I strongly recommend that you stop by The Ultimate Recipe Thread (http://boards.straightdope.com/sdmb/showthread.php?threadid=39219) for a visit. A majority of the recipes that I have posted there are relatively simple to execute and will bring you into close proximity with authentic flavors and preparations. My own philosophy of comfort food style cooking makes for straightforward combinations and presentations.
As to excelling as a baker, that is another matter entirely. Baking, much like candymaking is a skill unto itself. Exact measurements are the rule as opposed to the exception. My own baking skills are marginal at best. So I will declare that such techniques are more a result of truly empirical methods than just brave experimentation. Nonetheless, good baking relies heavily upon many of the same disciplines as good cooking and is not out of reach of a skilled cook. It just requires more dedication. I believe that JavaMaven will back me up on this one.
As you can see, I can go on for hours about this. Cooking is truly its own reward. I have often extolled cooking as one of the most gratifying of all arts. Very often, comensurate to the time and effort put into a recipe the payback is just as great. All the hours you spent slaving over the proverbial hot stove come back in the form of a delectable and sumptuous meal. Few artforms have such a tangible and immediate compensation for the effort involved.
Ukulele Ike
11-13-2001, 09:52 AM
Man, I could listen to that Green Bean's stories all day.

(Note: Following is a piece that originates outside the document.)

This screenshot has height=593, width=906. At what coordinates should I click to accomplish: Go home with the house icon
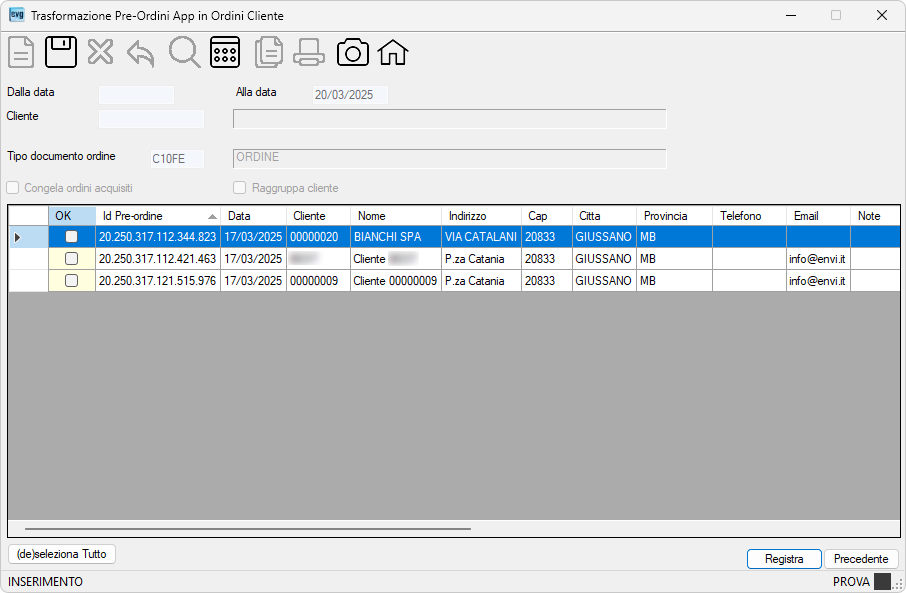pyautogui.click(x=393, y=52)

Hey, Green Bean! Tell the one about the time tsunamisurfer and Ukulele Ike both entered the Pillsbury Bake-Off!
shelbo
11-13-2001, 01:00 PM
My wife and I bought ourselves a kitchen-aid stand up mixer for Chrismas last year, and, this weekend I made bread (using the mixer). It was very simple, very fun, my daughter helped, the whole house smelled wonderful, and, when it was done we slathered the still warm bread with butter and honey and had two, big thick slices each. It was delicious! And was extra good as toast yesterday and this morning.

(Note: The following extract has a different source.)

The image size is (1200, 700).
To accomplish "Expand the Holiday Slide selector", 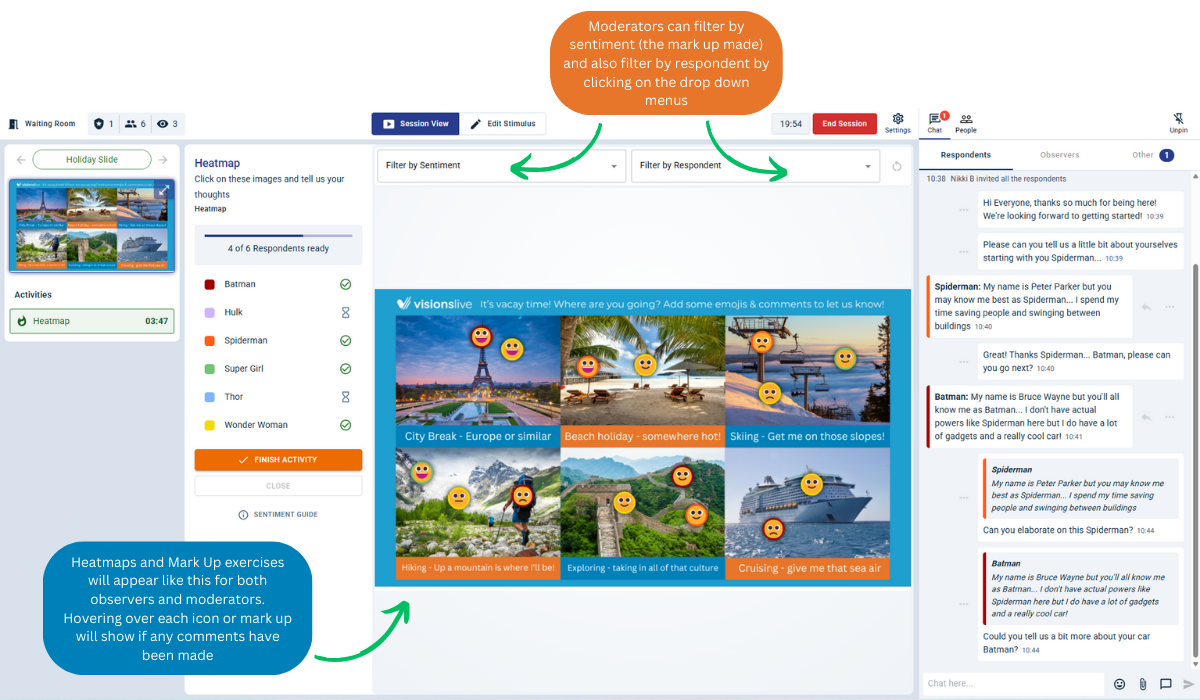I will click(x=91, y=160).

I tend to agree that there's a world of difference between a good cook, and an excellent cook. A good cook has a grasp of the techniques, can follow a recipe, and turn out delicious meals (hell, if a rank amature can bake a couple loafs of bread, a good cook should be able to whip up a mean recipe). An excellent cook has to be able to do more (and I tend to follow Green Bean's logic as to what that extra is).
tsunamisurfer
11-13-2001, 08:09 PM
Lord, Do I Have To Teach These People Everything???

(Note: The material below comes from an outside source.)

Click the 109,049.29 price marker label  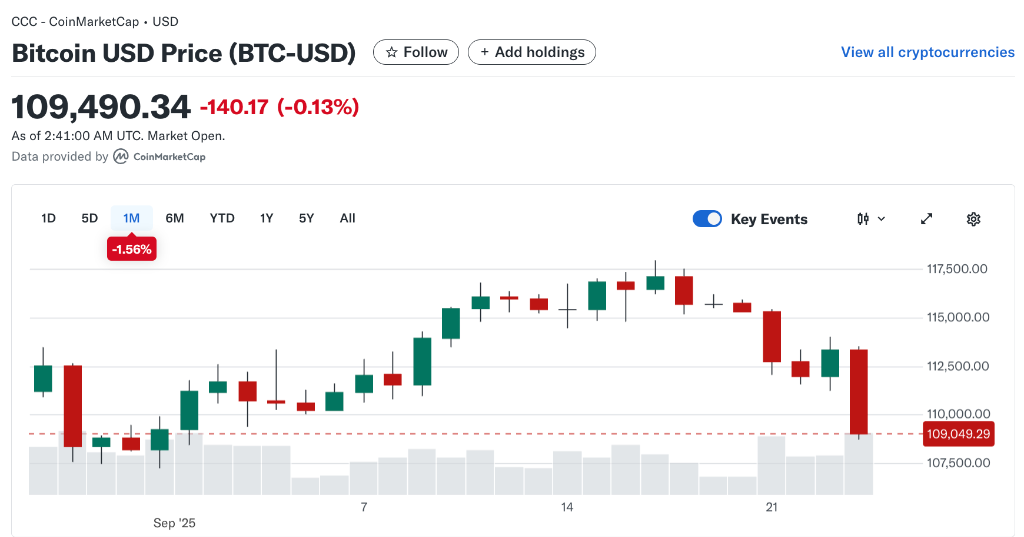[x=958, y=434]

Yo--Zenster, Green Bean, Ukelele Ike, Turbo Dog--let me give you folks a little heads up.
You aren't cooks. You are CHEFS. This revelation may embarrass or discomfort you, but your cooking skills transcend what is normally found. Hey, it doesn't matter if you're professional or not, you are C-H-E-F-S. Get it? You have culinary flair. You can improvise and substitute, and still wow the crowds. You push the envelope, possess a refined aesthetic, and understand nuance.
Let me say this once again: I could get some killer recipes and whip up meals that would make people scream with ecstasy.
Am I a great cook? Yes. A great chef? Nope. Ultimately, who cares? I still get the chick--and lots of applause.
Back to you, Ike.
robinh
11-13-2001, 08:30 PM
Originally posted by Hello Again
Especially baking, which is actually not at all tolerant of improvisation. You can be a great baker just by carefully following instructions.(my bolding)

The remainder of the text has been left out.